Cette norme est un enjeu d’intérêt pour le Bureau d’audiences publiques sur l’environnement (BAPE), car celui-ci devra dire s’il est pertinent, et sécuritaire, d’exploiter les résidus d’amiante accumulés dans les régions d’Asbestos et de Thetford Mines.

La CNESST a présenté un projet de règlement pour modifier les valeurs d’exposition admissibles de plusieurs contaminants en décembre dernier, mais l’amiante brillait par son absence. Une omission critiquée par plusieurs.

« Pourquoi le comité de révision de la CNESST a-t-il besoin de réfléchir davantage ? », demandait notamment l’Association des victimes de l’amiante du Québec (AVAQ) dans son mémoire.

La révision devrait intégrer les valeurs d’exposition de l’American Conference of Governmental Industrial Hygienists (ACGIH), avaient pour leur part recommandé les directeurs régionaux de santé publique du Québec dans un avis commun.

C’est ce que fait déjà le Règlement canadien sur la santé et la sécurité au travail.
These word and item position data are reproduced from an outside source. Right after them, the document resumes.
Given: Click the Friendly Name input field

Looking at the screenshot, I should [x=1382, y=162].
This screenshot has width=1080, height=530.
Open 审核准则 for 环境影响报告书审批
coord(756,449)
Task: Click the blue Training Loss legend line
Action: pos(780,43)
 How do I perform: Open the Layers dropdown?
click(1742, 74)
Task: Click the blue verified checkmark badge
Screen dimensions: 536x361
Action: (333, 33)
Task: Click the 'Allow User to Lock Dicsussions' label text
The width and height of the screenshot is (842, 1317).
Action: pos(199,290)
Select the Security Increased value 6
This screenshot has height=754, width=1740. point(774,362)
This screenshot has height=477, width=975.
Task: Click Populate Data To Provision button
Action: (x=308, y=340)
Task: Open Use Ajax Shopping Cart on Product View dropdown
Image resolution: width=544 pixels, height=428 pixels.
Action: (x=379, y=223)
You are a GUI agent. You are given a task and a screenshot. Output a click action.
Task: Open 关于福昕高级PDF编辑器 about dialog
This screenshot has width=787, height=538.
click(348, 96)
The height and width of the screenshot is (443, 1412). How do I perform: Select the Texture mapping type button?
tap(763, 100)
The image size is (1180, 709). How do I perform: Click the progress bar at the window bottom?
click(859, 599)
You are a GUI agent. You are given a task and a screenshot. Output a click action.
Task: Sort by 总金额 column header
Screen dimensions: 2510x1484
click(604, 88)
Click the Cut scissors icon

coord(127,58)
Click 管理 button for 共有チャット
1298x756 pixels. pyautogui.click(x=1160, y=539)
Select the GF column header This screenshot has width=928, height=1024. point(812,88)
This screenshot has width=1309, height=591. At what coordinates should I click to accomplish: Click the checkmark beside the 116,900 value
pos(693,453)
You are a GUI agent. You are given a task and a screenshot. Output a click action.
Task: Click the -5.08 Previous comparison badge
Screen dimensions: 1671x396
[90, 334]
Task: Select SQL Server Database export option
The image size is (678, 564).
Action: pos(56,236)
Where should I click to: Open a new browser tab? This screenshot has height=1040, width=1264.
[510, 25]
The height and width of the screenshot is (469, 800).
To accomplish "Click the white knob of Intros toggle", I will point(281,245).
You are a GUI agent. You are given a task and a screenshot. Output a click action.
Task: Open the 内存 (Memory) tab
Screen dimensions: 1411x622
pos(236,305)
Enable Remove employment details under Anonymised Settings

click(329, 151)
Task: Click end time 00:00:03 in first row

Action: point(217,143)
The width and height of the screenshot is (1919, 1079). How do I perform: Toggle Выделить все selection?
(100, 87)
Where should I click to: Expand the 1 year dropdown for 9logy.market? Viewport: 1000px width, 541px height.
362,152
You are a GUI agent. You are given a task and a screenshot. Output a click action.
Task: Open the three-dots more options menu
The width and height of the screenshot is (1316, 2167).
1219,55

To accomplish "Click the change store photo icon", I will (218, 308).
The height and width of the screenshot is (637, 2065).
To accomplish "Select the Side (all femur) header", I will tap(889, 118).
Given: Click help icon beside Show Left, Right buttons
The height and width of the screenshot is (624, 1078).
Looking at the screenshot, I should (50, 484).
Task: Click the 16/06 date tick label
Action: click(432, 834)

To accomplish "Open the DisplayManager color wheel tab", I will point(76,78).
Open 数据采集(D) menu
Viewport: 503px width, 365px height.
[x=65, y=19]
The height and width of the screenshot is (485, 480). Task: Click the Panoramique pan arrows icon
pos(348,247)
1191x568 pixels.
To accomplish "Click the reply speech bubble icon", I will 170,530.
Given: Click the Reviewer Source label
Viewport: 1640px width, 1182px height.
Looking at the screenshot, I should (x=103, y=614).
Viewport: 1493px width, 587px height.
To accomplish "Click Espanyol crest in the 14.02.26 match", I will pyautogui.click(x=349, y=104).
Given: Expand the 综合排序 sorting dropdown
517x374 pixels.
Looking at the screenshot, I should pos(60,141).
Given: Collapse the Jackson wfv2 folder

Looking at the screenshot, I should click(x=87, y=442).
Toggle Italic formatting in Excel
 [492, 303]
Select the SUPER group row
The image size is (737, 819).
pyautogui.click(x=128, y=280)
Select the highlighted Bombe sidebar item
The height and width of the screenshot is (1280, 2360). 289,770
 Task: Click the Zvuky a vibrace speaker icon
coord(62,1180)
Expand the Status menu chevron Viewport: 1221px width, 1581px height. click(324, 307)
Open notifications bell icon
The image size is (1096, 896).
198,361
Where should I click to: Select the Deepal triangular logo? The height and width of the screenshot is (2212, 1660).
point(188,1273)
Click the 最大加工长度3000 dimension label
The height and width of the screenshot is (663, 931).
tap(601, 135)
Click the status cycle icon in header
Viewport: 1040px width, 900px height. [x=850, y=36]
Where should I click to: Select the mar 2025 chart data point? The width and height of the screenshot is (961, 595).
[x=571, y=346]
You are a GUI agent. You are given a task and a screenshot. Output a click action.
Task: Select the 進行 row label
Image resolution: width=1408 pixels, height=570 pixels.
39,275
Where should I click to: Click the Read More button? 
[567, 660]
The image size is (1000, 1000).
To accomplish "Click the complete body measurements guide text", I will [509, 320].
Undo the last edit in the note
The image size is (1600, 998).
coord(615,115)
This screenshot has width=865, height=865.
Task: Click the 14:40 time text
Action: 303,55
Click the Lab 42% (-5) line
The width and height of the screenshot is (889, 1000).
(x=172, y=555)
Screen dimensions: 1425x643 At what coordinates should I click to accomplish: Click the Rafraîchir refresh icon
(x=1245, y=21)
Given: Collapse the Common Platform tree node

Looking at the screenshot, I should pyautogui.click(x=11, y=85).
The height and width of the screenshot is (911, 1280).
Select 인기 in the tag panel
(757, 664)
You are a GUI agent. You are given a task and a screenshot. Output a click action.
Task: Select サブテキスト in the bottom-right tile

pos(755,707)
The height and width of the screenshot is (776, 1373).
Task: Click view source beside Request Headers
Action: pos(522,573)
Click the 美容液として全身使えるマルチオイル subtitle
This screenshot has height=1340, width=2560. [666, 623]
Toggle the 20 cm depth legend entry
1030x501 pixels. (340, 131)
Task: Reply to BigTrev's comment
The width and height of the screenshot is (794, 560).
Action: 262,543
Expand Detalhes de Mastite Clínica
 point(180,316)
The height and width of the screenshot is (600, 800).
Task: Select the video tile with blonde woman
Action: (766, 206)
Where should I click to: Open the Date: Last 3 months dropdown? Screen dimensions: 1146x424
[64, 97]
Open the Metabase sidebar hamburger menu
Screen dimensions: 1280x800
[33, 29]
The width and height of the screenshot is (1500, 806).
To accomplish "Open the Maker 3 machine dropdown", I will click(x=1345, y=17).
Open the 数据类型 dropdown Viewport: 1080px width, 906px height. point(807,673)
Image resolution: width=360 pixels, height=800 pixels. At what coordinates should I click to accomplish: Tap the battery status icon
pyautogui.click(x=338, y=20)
Non seulement la concentration de fibres d’amiante aéroportées ne doit-elle pas dépasser la limite américaine, mais elle doit suivre son évolution.

Diminuer au maximum l’exposition de nos travailleurs à l’amiante est assurément une mesure préventive efficace en termes de gains de santé ainsi qu’en gains économiques.

Des associations du domaine de la santé en février 2018

La lettre de ces associations, dont l’Association pour la santé publique du Québec, l’Association médicale du Québec, l’Ordre des architectes du Québec et la Société canadienne du cancer, interpellait le premier ministre Philippe Couillard, et les chefs des trois partis de l’opposition, dont François Legault.

Imiter les normes d’ailleurs

La plupart des provinces canadiennes, ainsi que plusieurs pays européens, utilisent la même norme d’exposition que le fédéral. La France, les Pays-Bas et la Suisse appliquent pour leur part une limite 100 fois plus stricte que le Québec (0,01 f/cc).

« C’est le consensus scientifique planétaire ! M. Legault devrait contracter la PDG de la CNESST et lui demander de faire valoir sa prépondérance. Dès demain matin, la norme pourrait être abaissée », affirme le président de l’AVAQ, Gilles Mercier.

Le conseil d’administration de la CNESST est composé de 14 membres représentant, à parts égales, les travailleurs et les employeurs, et de la chef de la direction, Manuelle Oudar, qui préside le conseil.

Interrogée sur la possibilité que la révision de sa norme ne soit pas achevée avant les audiences du BAPE, la CNESST n’a pas voulu commenter. « La CNESST participe aux travaux du BAPE et entend respecter cette institution », a indiqué le porte-parole de l’organisme, Alexandre Bougie.